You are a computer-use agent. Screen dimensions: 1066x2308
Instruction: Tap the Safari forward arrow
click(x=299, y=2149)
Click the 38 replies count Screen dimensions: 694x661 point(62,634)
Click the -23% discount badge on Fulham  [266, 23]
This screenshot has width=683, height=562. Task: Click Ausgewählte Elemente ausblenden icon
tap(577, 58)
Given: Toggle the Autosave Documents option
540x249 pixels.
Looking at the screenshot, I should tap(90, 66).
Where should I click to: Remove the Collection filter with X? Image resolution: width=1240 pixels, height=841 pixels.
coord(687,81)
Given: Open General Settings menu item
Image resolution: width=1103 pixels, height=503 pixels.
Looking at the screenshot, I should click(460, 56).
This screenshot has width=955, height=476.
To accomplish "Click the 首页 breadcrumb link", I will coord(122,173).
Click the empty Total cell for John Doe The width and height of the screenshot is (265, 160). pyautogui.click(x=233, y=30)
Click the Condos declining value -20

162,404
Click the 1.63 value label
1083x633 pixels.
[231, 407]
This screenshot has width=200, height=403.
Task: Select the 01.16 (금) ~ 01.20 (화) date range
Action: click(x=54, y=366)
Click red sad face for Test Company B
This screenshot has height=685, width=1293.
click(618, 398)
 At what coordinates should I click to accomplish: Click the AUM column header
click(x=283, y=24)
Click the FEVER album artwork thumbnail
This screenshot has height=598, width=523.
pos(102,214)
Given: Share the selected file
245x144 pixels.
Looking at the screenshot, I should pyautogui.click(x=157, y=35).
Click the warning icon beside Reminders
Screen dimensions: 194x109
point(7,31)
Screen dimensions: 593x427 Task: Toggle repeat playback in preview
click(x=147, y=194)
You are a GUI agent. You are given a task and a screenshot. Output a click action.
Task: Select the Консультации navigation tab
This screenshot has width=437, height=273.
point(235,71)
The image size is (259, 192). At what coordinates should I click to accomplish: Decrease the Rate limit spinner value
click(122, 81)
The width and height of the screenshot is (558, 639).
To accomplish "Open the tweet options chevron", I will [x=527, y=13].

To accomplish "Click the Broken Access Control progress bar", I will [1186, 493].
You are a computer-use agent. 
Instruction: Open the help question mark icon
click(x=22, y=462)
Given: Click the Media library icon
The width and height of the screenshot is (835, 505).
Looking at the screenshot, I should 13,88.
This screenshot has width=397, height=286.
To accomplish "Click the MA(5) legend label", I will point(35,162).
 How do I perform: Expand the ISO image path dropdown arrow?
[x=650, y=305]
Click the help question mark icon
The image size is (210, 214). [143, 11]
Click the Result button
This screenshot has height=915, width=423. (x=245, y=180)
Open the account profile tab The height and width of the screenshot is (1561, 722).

-*-*-

ACTIVITY: Exactly as written, reproduce the whole listing.

TASK RESPONSE:
You are a computer-use agent. Screen dimensions: 1066x2308
Instruction: Tap the Safari forward arrow
click(x=299, y=2149)
Click the 38 replies count Screen dimensions: 694x661 point(62,634)
Click the -23% discount badge on Fulham  [266, 23]
This screenshot has width=683, height=562. Task: Click Ausgewählte Elemente ausblenden icon
tap(577, 58)
Given: Toggle the Autosave Documents option
540x249 pixels.
Looking at the screenshot, I should tap(90, 66).
Where should I click to: Remove the Collection filter with X? Image resolution: width=1240 pixels, height=841 pixels.
coord(687,81)
Given: Open General Settings menu item
Image resolution: width=1103 pixels, height=503 pixels.
Looking at the screenshot, I should click(460, 56).
This screenshot has width=955, height=476.
To accomplish "Click the 首页 breadcrumb link", I will coord(122,173).
Click the empty Total cell for John Doe The width and height of the screenshot is (265, 160). pyautogui.click(x=233, y=30)
Click the Condos declining value -20

162,404
Click the 1.63 value label
1083x633 pixels.
[231, 407]
This screenshot has width=200, height=403.
Task: Select the 01.16 (금) ~ 01.20 (화) date range
Action: click(x=54, y=366)
Click red sad face for Test Company B
This screenshot has height=685, width=1293.
click(618, 398)
 At what coordinates should I click to accomplish: Click the AUM column header
click(x=283, y=24)
Click the FEVER album artwork thumbnail
This screenshot has height=598, width=523.
pos(102,214)
Given: Share the selected file
245x144 pixels.
Looking at the screenshot, I should pyautogui.click(x=157, y=35).
Click the warning icon beside Reminders
Screen dimensions: 194x109
point(7,31)
Screen dimensions: 593x427 Task: Toggle repeat playback in preview
click(x=147, y=194)
You are a GUI agent. You are given a task and a screenshot. Output a click action.
Task: Select the Консультации navigation tab
This screenshot has width=437, height=273.
point(235,71)
The image size is (259, 192). At what coordinates should I click to accomplish: Decrease the Rate limit spinner value
click(122, 81)
The width and height of the screenshot is (558, 639).
To accomplish "Open the tweet options chevron", I will [x=527, y=13].

To accomplish "Click the Broken Access Control progress bar", I will [1186, 493].
You are a computer-use agent. 
Instruction: Open the help question mark icon
click(x=22, y=462)
Given: Click the Media library icon
The width and height of the screenshot is (835, 505).
Looking at the screenshot, I should 13,88.
This screenshot has width=397, height=286.
To accomplish "Click the MA(5) legend label", I will point(35,162).
 How do I perform: Expand the ISO image path dropdown arrow?
[x=650, y=305]
Click the help question mark icon
The image size is (210, 214). [143, 11]
Click the Result button
This screenshot has height=915, width=423. (x=245, y=180)
Open the account profile tab The height and width of the screenshot is (1561, 722).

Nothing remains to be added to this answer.